*** Opening Task input ***

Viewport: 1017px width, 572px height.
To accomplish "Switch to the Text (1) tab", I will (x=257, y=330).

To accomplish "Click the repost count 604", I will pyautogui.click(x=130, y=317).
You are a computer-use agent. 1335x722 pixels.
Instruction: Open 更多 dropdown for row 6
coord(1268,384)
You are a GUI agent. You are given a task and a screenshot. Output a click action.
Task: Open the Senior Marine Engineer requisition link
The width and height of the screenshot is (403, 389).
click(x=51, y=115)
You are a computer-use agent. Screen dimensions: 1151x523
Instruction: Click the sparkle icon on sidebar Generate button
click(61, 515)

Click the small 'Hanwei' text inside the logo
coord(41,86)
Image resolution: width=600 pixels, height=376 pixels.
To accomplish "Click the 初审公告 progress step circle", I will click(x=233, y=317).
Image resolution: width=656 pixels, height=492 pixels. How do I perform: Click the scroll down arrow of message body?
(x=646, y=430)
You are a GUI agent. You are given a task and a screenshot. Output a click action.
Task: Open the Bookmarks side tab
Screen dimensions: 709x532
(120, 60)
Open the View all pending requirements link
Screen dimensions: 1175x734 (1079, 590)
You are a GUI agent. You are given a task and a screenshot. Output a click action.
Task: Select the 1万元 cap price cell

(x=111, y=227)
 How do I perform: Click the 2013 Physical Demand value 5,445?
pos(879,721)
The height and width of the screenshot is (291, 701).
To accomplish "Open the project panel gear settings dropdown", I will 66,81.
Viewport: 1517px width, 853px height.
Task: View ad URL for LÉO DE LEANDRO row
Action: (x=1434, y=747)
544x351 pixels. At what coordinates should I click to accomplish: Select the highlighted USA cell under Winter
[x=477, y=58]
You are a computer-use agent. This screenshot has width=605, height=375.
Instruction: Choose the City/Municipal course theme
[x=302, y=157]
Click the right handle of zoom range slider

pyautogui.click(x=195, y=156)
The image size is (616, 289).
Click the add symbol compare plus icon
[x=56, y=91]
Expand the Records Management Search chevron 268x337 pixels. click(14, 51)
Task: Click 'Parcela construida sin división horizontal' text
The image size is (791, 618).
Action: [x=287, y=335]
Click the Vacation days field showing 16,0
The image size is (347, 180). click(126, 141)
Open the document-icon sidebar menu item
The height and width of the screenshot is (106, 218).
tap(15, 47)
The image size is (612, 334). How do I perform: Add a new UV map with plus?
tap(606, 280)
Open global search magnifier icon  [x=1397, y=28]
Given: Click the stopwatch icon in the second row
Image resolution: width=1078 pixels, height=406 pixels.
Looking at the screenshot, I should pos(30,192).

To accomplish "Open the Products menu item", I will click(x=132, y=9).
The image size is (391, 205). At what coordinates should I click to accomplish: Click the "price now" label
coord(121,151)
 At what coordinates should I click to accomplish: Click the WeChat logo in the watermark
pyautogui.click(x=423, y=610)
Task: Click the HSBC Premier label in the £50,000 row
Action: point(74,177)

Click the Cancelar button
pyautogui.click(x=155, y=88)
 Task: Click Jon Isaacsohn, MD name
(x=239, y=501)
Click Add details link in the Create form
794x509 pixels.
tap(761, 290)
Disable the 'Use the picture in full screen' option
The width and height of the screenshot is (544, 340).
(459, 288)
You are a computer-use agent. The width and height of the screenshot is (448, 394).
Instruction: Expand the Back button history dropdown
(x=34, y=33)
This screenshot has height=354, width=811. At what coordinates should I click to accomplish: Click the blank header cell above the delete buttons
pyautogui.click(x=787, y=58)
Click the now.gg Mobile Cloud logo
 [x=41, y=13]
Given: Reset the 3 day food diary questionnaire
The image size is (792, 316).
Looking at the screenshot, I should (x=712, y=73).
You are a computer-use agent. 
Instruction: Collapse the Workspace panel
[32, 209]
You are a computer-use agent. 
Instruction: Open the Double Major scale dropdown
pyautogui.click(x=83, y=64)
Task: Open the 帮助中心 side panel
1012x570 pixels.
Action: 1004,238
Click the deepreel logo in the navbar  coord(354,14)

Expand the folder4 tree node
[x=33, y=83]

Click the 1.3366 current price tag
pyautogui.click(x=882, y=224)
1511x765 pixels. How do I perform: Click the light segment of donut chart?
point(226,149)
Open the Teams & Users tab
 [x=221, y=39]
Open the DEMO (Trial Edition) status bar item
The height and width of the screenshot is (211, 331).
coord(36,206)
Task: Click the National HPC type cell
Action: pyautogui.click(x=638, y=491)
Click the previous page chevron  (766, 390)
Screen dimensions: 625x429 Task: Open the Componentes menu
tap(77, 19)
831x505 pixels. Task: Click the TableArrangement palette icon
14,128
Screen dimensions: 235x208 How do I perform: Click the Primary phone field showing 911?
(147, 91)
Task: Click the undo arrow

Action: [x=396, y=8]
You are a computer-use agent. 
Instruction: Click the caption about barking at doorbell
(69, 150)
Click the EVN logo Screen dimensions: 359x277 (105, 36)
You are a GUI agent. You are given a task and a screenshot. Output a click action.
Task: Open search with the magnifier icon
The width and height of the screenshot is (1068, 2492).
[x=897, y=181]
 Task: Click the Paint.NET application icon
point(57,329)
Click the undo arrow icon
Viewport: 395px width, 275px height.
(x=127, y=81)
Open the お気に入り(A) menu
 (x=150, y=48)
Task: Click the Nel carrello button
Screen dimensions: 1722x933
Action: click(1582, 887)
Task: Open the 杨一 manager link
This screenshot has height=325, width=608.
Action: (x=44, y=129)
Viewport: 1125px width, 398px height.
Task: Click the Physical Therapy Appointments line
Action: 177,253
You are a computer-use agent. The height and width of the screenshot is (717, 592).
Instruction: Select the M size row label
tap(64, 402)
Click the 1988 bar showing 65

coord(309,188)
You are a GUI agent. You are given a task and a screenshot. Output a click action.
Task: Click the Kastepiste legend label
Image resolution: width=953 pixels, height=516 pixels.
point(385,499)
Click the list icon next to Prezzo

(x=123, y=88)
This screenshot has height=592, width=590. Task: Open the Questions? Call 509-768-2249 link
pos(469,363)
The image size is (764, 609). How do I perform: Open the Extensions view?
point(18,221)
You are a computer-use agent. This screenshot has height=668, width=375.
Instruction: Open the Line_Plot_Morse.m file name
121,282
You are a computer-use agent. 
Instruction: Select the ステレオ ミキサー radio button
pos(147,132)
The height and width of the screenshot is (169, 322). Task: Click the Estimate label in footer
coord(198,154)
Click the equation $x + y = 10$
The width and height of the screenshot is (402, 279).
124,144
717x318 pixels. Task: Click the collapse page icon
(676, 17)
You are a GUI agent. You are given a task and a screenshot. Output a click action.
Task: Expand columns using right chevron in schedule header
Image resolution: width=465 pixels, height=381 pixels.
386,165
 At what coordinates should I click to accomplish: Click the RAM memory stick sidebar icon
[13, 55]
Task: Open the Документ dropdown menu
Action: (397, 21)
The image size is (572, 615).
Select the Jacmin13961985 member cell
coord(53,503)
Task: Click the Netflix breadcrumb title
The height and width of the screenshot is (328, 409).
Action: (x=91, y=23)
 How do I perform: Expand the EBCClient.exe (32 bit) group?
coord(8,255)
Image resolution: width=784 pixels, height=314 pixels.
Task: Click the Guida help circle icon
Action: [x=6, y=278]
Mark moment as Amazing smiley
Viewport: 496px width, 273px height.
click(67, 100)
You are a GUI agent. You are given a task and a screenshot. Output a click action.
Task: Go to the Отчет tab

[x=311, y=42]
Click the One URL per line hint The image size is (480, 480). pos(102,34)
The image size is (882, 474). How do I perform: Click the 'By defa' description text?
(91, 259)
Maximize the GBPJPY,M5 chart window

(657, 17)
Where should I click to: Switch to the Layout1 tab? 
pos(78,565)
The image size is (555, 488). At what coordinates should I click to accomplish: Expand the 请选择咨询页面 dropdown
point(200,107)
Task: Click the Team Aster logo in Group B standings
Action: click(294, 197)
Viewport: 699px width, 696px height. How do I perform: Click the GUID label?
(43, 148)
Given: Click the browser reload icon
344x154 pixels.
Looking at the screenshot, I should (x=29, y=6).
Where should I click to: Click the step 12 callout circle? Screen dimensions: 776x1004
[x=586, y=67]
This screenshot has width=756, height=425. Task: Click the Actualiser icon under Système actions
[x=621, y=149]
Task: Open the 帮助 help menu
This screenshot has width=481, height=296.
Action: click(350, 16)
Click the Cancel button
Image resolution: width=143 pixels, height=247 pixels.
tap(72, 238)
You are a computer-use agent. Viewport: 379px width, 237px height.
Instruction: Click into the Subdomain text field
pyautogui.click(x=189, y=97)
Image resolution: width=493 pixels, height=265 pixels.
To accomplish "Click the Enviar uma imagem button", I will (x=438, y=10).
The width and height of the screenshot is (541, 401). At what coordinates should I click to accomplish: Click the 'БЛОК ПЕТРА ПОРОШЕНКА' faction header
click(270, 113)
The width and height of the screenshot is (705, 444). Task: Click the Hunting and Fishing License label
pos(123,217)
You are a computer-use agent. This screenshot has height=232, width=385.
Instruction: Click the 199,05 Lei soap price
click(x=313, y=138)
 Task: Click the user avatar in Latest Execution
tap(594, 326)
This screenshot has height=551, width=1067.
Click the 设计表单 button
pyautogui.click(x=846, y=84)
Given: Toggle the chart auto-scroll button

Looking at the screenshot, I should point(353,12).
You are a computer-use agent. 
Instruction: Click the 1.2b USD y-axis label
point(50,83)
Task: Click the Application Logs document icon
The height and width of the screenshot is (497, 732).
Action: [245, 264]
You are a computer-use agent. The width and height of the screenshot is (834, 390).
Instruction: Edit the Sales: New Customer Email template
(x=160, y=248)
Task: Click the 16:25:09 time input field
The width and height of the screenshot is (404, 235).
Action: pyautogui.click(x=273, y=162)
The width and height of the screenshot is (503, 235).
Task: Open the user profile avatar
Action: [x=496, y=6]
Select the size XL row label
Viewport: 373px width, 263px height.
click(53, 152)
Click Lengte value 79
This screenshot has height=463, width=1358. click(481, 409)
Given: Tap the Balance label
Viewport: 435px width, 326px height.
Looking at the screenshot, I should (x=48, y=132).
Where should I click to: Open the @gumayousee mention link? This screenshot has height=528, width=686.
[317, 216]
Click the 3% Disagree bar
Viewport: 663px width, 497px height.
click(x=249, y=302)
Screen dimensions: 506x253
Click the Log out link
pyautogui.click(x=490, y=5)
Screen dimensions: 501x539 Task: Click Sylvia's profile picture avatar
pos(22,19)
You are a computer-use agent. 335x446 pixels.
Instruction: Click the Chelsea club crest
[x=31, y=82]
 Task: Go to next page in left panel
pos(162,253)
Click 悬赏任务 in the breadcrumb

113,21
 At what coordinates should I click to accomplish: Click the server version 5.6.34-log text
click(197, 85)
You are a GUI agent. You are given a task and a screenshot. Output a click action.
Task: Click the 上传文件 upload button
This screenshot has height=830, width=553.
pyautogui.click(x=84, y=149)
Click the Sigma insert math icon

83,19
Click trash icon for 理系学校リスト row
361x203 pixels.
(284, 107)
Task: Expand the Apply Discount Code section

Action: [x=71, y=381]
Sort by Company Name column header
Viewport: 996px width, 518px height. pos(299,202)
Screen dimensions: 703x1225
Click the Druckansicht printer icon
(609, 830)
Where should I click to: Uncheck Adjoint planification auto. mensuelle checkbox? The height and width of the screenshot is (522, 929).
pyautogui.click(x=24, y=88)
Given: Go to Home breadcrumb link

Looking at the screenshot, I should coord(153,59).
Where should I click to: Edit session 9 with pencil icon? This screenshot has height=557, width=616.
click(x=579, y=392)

*** Closing Task input ***

▶ [What is being asked]: Check every line in the entries for the word "item". State how many have it, with no other text.

▶ [Solution to the exercise]: 3